KAPP Werkzeugmaschinen GmbH is a manufacturer of machines and tools for finishing of gears and profiles. About a third of the turnover is made in Germany and two-thirds in international operations. [1] The company headquartered in Coburg (Bavaria) was founded in 1953.

History 

In 1953, Bernhard Kapp, managing director and partner of the company Waldrich Coburg, founded the machine building company KAPP & Co.. The company started its activities with the continuation of the production program of woodworking machines from COMAG (Coburger Maschinenbau GmbH), whose assets were purchased.

In 1958, the company began the construction of tool grinding machines. Surface and profile grinding as well as milling machines were built. According to the statement of the company, in 1975 the largest hob grinding machine of the world was produced. In 1977 Bernhard Kapp resigned from the Waldrich company and devoted his professional activities only to his own company.
********************
- _SET OF TASKS_
a) Duplicate the part of the KAPP Werkzeugmaschinen text starting at "KAPP Werkzeugmaschinen GmbH" and ending at "assets were purchased.".
b) Reproduce all of the records with "checkbox" replaced by "check box" and everything else unchanged, omitting the pictures.
********************
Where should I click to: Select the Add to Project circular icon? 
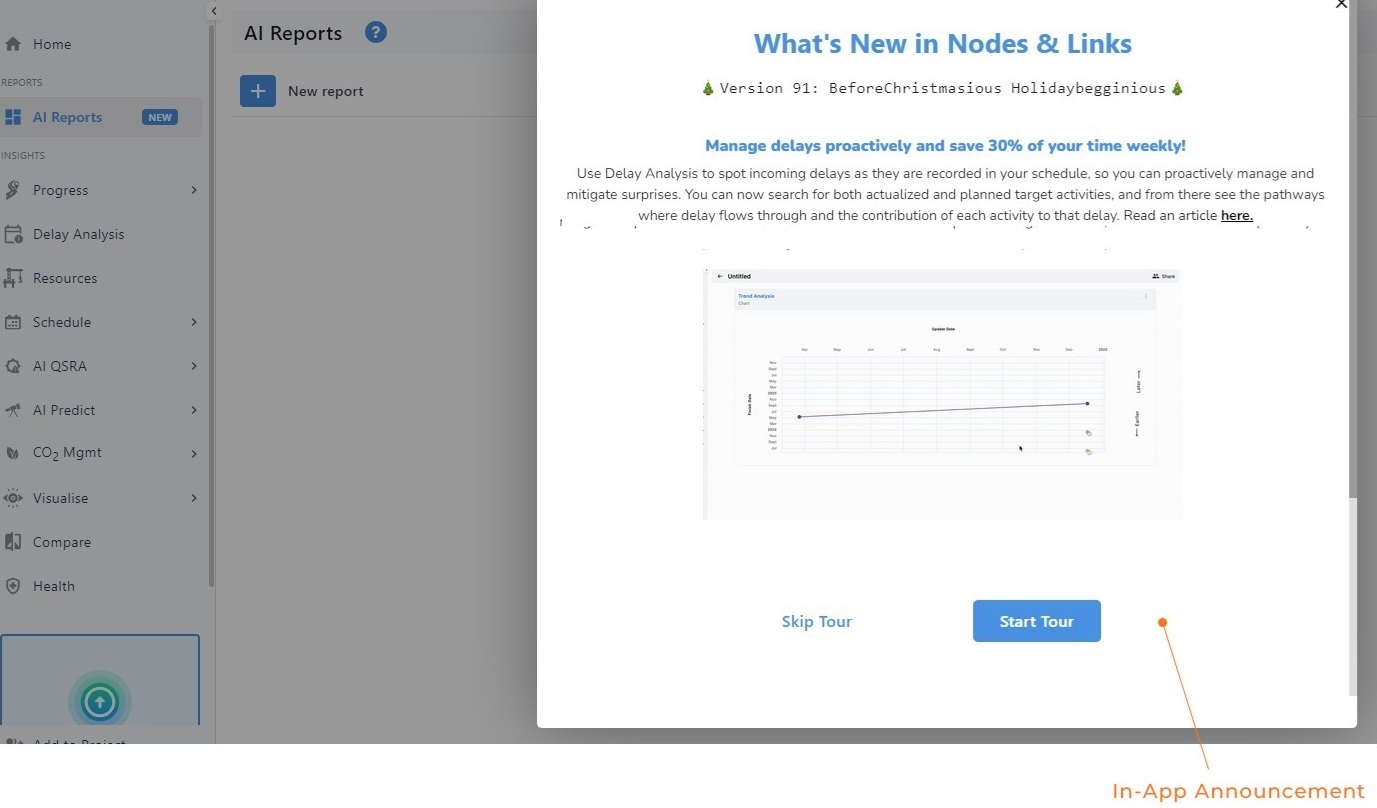pos(100,701)
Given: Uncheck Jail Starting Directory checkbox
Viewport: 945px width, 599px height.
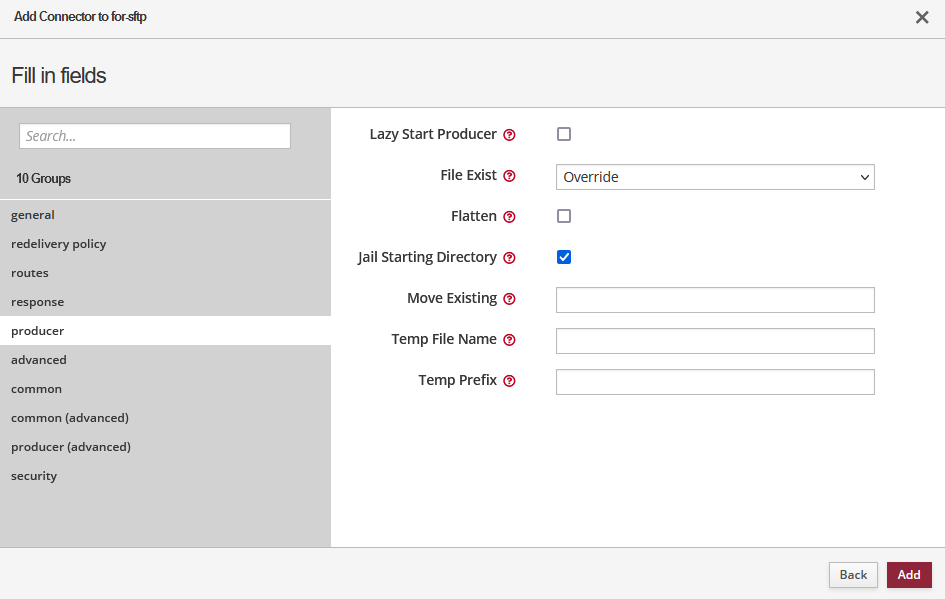Looking at the screenshot, I should pyautogui.click(x=564, y=257).
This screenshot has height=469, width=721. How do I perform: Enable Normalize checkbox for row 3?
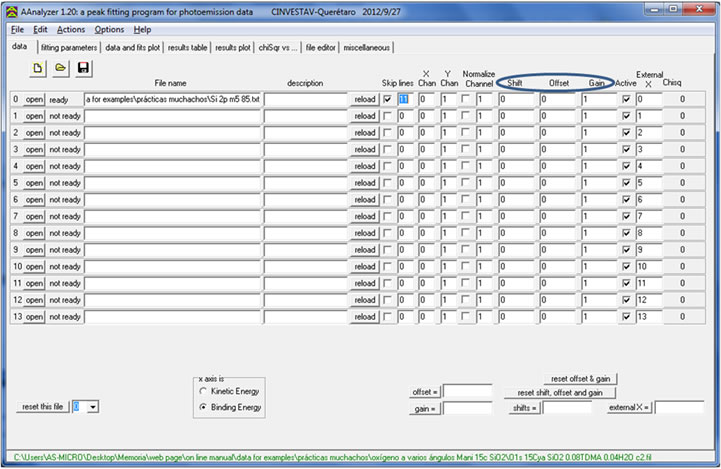pyautogui.click(x=465, y=150)
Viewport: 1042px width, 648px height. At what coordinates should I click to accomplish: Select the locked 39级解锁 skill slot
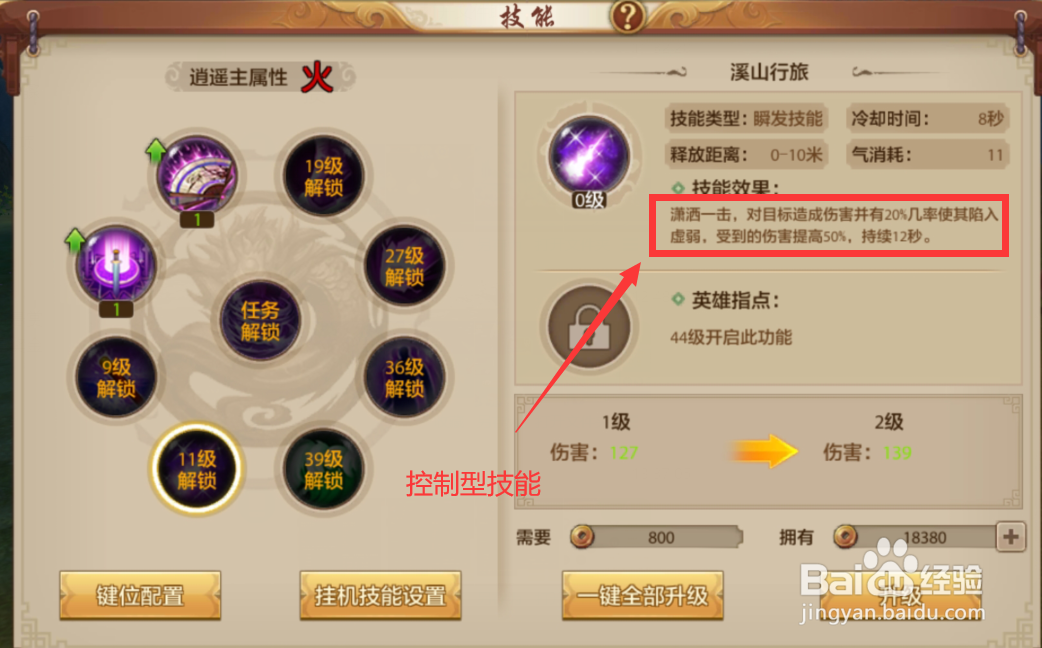click(324, 469)
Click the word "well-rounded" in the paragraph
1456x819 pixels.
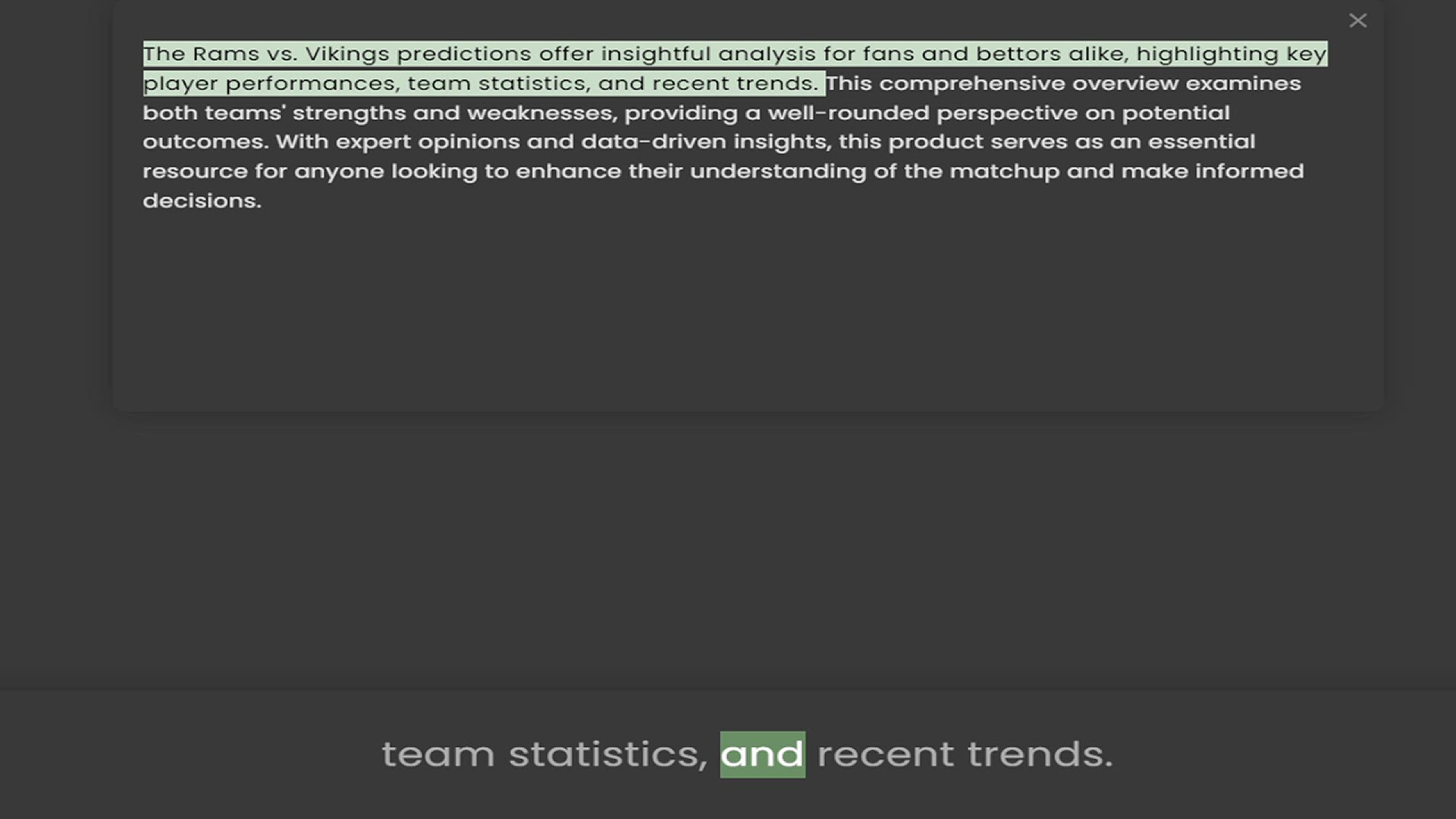pos(849,113)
********************
- _CORRECT ANSWERS_
a)
KAPP Werkzeugmaschinen GmbH is a manufacturer of machines and tools for finishing of gears and profiles. About a third of the turnover is made in Germany and two-thirds in international operations. [1] The company headquartered in Coburg (Bavaria) was founded in 1953.

History 

In 1953, Bernhard Kapp, managing director and partner of the company Waldrich Coburg, founded the machine building company KAPP & Co.. The company started its activities with the continuation of the production program of woodworking machines from COMAG (Coburger Maschinenbau GmbH), whose assets were purchased.

b)
Where should I click to: Select the Add to Project circular icon? 
pos(100,701)
Given: Uncheck Jail Starting Directory check box
Viewport: 945px width, 599px height.
Looking at the screenshot, I should pyautogui.click(x=564, y=257).
This screenshot has height=469, width=721. How do I perform: Enable Normalize check box for row 3?
pyautogui.click(x=465, y=150)
Viewport: 1042px width, 648px height. At what coordinates should I click to accomplish: Select the locked 39级解锁 skill slot
click(324, 469)
Click the word "well-rounded" in the paragraph
1456x819 pixels.
pos(849,113)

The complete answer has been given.